Creato il 09 febbraio 2016 da Kelvin
THE HATEFUL EIGHT(id.)
di Quentin Tarantino (Usa, 2015)
con Samuel L. Jackson, Kurt Russell, Jennifer Jason Leigh, Tim Roth, Michael Madsen, Bruce Dern, Walton Goggins, Demian Bichir, James Parks, Channing Tatum
durata: 167 minuti (186 nella versione in 70mm su pellicola)

A Quentin Tarantino ormai è permesso di tutto: è (meritatamente?) un regista "cult", adorato da legioni di ammiratori e idolatrato dai ragazzi, che quando esce un suo film rinunciano perfino allo streaming pirata e pagano il biglietto per il cinema... Tarantino è una gallina dalle uova d'oro per il "sistema", e il "sistema" pensa bene di assecondarlo nelle sue follie, come quella di spendere 60 milioni di dollari per girare un film ambientato quasi completamente all'interno di una baracca (con tanto di versione "alternativa" in 70mm su pellicola!). Questo per dire che è difficile recensire un film di Tarantino senza considerarne l'aspetto "divistico", perchè ormai la stranezza e la megalomania del personaggio sono diventate parti essenziali del suo cinema, nel bene e (come in questo caso, a mio personalissimo parere) nel male. Ma ci proverò.

[Dati di origine]

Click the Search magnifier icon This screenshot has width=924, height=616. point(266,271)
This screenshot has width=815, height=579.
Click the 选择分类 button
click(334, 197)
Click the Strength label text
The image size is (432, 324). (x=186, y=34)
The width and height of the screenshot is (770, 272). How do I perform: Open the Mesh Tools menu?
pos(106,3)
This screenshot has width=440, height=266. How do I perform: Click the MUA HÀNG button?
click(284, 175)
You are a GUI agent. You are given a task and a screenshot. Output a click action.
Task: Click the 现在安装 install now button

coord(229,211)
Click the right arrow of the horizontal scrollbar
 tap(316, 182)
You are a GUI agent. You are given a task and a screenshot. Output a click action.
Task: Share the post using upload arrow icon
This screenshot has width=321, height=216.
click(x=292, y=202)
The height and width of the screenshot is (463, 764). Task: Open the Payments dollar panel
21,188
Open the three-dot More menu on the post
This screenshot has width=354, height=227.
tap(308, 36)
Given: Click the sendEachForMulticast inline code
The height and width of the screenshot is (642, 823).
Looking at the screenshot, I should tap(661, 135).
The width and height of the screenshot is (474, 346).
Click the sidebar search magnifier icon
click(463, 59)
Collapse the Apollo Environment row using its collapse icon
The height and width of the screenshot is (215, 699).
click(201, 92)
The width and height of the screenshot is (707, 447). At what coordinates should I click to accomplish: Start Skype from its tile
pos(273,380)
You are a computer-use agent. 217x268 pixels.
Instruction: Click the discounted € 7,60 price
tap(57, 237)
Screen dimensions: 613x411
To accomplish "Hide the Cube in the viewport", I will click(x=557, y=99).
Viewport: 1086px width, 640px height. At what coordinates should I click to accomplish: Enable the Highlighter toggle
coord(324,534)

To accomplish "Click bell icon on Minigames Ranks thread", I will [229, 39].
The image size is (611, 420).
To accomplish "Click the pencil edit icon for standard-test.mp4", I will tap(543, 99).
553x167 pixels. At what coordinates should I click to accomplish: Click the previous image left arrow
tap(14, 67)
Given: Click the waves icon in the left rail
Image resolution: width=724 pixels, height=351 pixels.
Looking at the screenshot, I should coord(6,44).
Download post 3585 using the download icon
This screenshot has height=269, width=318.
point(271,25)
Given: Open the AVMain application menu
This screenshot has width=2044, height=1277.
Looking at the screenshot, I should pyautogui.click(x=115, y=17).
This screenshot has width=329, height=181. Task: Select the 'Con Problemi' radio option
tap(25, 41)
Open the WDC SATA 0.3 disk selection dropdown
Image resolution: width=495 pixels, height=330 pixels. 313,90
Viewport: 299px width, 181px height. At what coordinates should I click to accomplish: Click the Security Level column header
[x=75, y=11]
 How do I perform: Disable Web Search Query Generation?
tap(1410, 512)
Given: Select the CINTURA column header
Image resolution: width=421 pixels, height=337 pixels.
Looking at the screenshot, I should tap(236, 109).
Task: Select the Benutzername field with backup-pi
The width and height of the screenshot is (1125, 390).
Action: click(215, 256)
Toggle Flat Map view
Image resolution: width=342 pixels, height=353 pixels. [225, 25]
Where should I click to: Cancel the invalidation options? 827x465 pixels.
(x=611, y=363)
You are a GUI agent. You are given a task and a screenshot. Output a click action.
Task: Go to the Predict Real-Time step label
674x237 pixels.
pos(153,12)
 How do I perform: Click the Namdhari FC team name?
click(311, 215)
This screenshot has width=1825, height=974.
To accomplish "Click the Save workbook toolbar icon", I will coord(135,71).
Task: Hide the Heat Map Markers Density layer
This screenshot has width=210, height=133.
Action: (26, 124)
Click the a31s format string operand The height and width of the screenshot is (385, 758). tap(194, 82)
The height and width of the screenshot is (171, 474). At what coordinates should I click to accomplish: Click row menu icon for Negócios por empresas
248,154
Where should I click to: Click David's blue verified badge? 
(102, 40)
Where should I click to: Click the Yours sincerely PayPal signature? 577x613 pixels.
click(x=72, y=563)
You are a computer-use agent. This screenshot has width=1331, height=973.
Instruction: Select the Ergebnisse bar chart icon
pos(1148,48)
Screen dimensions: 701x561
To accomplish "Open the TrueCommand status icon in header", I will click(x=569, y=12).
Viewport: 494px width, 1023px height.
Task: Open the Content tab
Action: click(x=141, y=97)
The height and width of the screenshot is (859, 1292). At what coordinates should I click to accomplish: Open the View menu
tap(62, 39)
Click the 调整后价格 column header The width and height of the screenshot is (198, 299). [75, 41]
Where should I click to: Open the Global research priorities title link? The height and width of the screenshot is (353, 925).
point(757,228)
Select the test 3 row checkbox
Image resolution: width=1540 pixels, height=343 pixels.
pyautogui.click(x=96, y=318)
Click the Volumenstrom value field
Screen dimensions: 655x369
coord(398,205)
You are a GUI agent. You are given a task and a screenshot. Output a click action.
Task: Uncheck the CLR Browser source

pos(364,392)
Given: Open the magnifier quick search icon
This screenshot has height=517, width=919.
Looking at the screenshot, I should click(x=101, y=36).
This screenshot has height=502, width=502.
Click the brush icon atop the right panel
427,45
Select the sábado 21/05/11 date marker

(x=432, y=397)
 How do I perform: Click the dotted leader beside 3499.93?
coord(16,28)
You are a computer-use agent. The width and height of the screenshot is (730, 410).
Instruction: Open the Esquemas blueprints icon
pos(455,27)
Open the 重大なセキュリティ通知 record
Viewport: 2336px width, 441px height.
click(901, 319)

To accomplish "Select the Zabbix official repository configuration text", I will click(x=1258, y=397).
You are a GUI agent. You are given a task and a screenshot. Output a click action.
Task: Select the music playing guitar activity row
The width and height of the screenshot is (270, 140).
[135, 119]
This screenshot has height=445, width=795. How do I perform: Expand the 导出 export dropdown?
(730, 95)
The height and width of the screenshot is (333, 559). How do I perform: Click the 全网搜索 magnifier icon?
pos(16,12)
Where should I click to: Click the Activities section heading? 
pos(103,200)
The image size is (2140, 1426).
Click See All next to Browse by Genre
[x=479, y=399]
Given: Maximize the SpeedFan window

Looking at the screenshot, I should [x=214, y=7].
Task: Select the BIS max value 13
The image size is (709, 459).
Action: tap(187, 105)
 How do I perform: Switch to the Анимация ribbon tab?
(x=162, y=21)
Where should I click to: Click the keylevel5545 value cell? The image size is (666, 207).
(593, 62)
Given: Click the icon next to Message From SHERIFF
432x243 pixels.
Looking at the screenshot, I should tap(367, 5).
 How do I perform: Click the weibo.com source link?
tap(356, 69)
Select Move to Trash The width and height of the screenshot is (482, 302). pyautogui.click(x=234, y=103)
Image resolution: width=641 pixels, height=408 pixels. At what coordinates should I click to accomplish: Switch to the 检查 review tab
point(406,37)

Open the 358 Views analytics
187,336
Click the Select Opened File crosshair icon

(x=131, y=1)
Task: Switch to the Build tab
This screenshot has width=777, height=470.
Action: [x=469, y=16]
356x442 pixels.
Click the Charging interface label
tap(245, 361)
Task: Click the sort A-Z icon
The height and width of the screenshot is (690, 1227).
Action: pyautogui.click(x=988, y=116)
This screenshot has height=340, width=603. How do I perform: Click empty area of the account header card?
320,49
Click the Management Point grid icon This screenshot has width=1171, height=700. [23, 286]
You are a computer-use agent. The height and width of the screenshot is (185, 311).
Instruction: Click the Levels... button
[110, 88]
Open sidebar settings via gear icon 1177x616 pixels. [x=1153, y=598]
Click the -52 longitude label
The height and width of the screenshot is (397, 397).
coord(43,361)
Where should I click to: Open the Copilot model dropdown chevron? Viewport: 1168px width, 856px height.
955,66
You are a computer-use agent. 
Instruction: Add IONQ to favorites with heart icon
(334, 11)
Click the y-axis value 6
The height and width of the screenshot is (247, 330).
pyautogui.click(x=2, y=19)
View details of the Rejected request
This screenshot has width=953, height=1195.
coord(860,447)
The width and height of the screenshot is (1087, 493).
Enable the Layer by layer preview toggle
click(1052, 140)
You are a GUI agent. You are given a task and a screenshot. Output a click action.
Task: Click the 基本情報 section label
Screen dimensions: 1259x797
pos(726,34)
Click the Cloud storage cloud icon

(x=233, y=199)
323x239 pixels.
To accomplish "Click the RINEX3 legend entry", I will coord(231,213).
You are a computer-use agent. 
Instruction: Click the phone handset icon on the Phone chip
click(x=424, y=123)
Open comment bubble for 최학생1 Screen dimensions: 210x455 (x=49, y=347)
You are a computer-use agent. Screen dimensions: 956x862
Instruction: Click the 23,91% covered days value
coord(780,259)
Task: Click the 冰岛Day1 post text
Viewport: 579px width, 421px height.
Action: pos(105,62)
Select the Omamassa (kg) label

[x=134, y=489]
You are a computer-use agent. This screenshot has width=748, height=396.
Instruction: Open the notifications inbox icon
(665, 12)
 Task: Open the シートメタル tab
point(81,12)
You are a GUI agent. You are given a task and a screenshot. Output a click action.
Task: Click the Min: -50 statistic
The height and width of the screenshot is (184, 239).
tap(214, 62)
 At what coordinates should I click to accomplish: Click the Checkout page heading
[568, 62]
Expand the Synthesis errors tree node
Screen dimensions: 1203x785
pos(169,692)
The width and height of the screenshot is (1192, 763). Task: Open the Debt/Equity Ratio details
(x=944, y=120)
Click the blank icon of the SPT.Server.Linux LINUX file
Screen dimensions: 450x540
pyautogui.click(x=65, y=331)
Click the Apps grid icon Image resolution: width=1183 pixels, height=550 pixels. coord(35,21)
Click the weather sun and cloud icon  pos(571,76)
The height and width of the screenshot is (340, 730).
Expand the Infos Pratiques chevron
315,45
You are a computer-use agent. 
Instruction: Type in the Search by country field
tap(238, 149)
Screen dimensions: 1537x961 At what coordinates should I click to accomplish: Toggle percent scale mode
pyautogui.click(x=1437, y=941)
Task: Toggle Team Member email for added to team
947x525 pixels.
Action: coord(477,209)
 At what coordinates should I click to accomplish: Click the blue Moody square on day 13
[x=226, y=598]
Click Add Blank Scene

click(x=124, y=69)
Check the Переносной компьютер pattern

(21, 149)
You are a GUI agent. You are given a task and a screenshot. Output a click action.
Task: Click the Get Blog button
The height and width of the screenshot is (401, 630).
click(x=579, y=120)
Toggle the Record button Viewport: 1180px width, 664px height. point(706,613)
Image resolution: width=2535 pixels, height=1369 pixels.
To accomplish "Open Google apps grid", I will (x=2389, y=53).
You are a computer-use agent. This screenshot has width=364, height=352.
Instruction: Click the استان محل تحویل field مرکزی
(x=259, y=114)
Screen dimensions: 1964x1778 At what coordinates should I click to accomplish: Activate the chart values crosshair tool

Parti dell'esercizio:
[a] Stabilisca se le seguenti affermazioni concordano con la recensione di The Hateful Eight, rispondendo sì o no e citando alla lettera le parole decisive: (i) nella versione in 70mm su pellicola il film dura 167 minuti; (ii) il film è ambientato quasi completamente all'interno di una baracca; (iii) per girare il film sono stati spesi 60 milioni di dollari.
[b] Duplichi, così come compaiono nell'elenco, le righe che vanno da quella contenente "Task: Select the Benutzername" fino a quella contenente "click(311, 215)", entrambe incluse.

Risultati:
[a]
(i) No: «durata: 167 minuti (186 nella versione in 70mm su pellicola)».
(ii) Sì: «un film ambientato quasi completamente all'interno di una baracca».
(iii) Sì: «spendere 60 milioni di dollari per girare un film».

[b]
Task: Select the Benutzername field with backup-pi
The width and height of the screenshot is (1125, 390).
Action: click(215, 256)
Toggle Flat Map view
Image resolution: width=342 pixels, height=353 pixels. [225, 25]
Where should I click to: Cancel the invalidation options? 827x465 pixels.
(x=611, y=363)
You are a GUI agent. You are given a task and a screenshot. Output a click action.
Task: Go to the Predict Real-Time step label
674x237 pixels.
pos(153,12)
 How do I perform: Click the Namdhari FC team name?
click(311, 215)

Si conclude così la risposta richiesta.